The old system was a P2, 1GB SDRAM, 80GB IDE 2MB HDD with NO GPU. You should have seen the faces of the tradesman trying to work with a system so slow.

GPU isn't an issue. And all these parts are coming a little bit cheaper because we know a guy who's their 10th best customer so we get cheaper components.

Should I install the new OS, and then just plug in the old one? I'd be pasting some small shortcuts to find old files easier. What do you think?
April 21, 2009 12:13:19 AM

Can you buy from newegg? it would save you loads of money.
April 21, 2009 1:28:40 AM

I checked out newegg. It's cheap alright, but the reseller i've chosen is just as cheap. Maybe a few dollars more. Plus they're close. I mean, really close. I can take a photo on my phone from where I am and be looking inside their store... literally like 10 metres from the front door of work.
April 21, 2009 1:44:48 AM

First things first - get that data backed up.
April 21, 2009 2:11:56 AM

Cheers. I'll pass that onto him.

New question. Backing up in the new system. Is RAID worth it? Because I don't want partial data stored on one. I want mirrored HDD's. So if one carks it, then the other can be boot from and there's no difference.
April 21, 2009 3:27:26 AM

No I have not started the build yet. The only reason why I chose the Patriot RAM is because i'm using Patriot at the moment, and i've never had a problem with it. Ever. Plus, while the Corsair stuff is brutal, the purpose of this system won't require that amount of RAM. the Patriot stuff should do the job just fine.
April 21, 2009 4:53:36 PM

RAID-1 isn't a bad idea. But it's just part of a good backup plan not a substitute for making backups.
Do you think you really need two 1 terabyte HDDs? Going from 80GB to a terabyte of storage seems a bit much.
April 21, 2009 5:23:19 PM

I would say that the corsair dominator ram linked above is overkill. That is really only useful if you're going to some extreme overclocks. It doesn't warrent the extra ~$80 bucks.

I would be looking at these instead...better timings too:
OCZ Gold 1600mhz
OCZ Platinum 1600mhz
G. Skill 1600mhz (loser timings verison)

As for hard drives:
I'd say take a look at the WD Black series. There fast and pretty reliable.
WD Black 1TB You could buy two and do a raid 1. That way You'll always have another hard drive mirroring incase of the unthinkable happens.

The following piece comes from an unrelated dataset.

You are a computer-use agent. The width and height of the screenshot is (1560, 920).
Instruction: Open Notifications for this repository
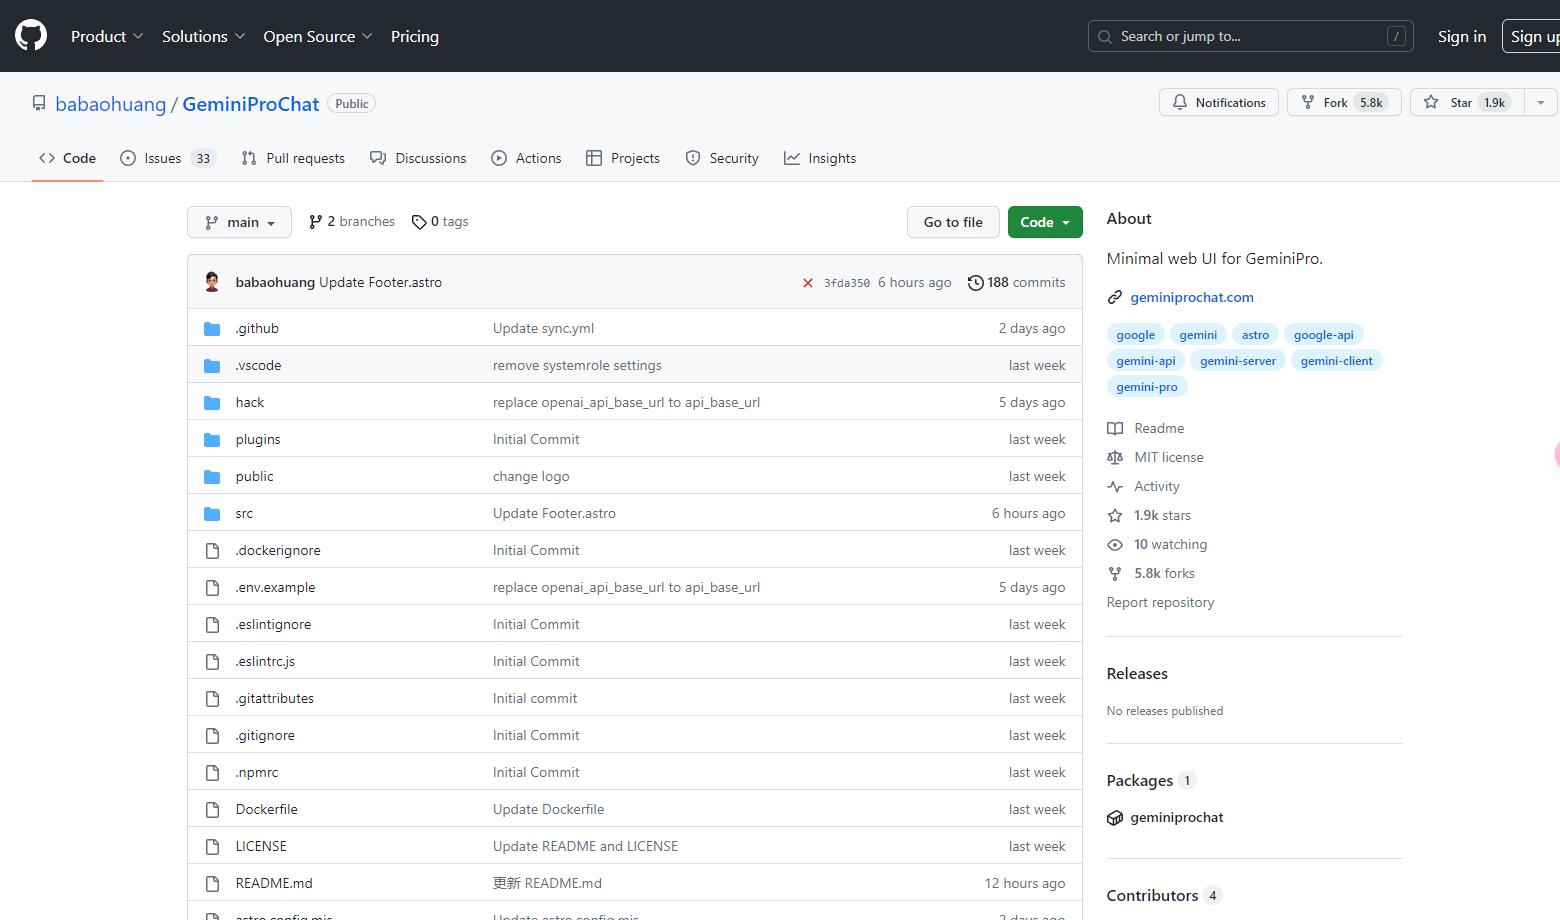1218,103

I'm also going to agree with the other posters that you might want to think about stepping it up to the gtx260 or gtx 280. The 9800 is starting to fall into the old techonolgy bucket. If you keep the 9800 that will most likely be the week part of your build (aka bottleneck).

I know your most likely not purchasing your parts from newegg but I gave links just so you can get a refference to the items I'm talking about.
April 21, 2009 10:00:34 PM

I agree that 2TB is overkill. But I offered him that 2x 500GB would be suitable. And he just seems to be wanting more HDD space. As for the RAM, the reseller i've chosen has it. So I'm looking at that. Why would this be better than the Patriot anyway?
April 21, 2009 10:10:06 PM

The only big difference is that the OCZ Platinum has tighter timings and will therefore run a bit faster. Also, I think the OCZ is specifically designed for the i7 platform, but I'm unsure about the Patriot.
April 21, 2009 10:12:50 PM

Well I was looking to get the G.Skill stuff. That's the only other RAM that this reseller has which you have listed. And because we won't be pushing this system to anywhere NEAR it's breaking point, then I don't really see the use in having RAM that will work so fast the computer will start moving along the workshop floor.
April 21, 2009 11:08:25 PM

Nice :p  I would go with the Patriot personally, but ask your friend in the shop, and go with whatever you prefer in the end. :) 
April 22, 2009 2:27:06 AM

I'm not sure of the pricing you have avialable but honestly i'd just pick the cheapest 3x2gb ram kit avialable that is 1333mhz or higher if you don't play on doing any over clocking or anything.
April 22, 2009 3:06:26 AM

That's true, but this is meant to last for some period of time, and it is useful to look at differences like latency and stability in the long run if you want to keep the same amount of RAM
April 22, 2009 3:24:10 AM

The silly thing is, that half the CAD/CAM programs we use aren't compatible with a 64 bit OS. That's what I was told. But my boss is getting me to get the components which can handle a 64 bit OS, but we won't be using the extra stick of RAM lying around until we get to a 64 bit OS.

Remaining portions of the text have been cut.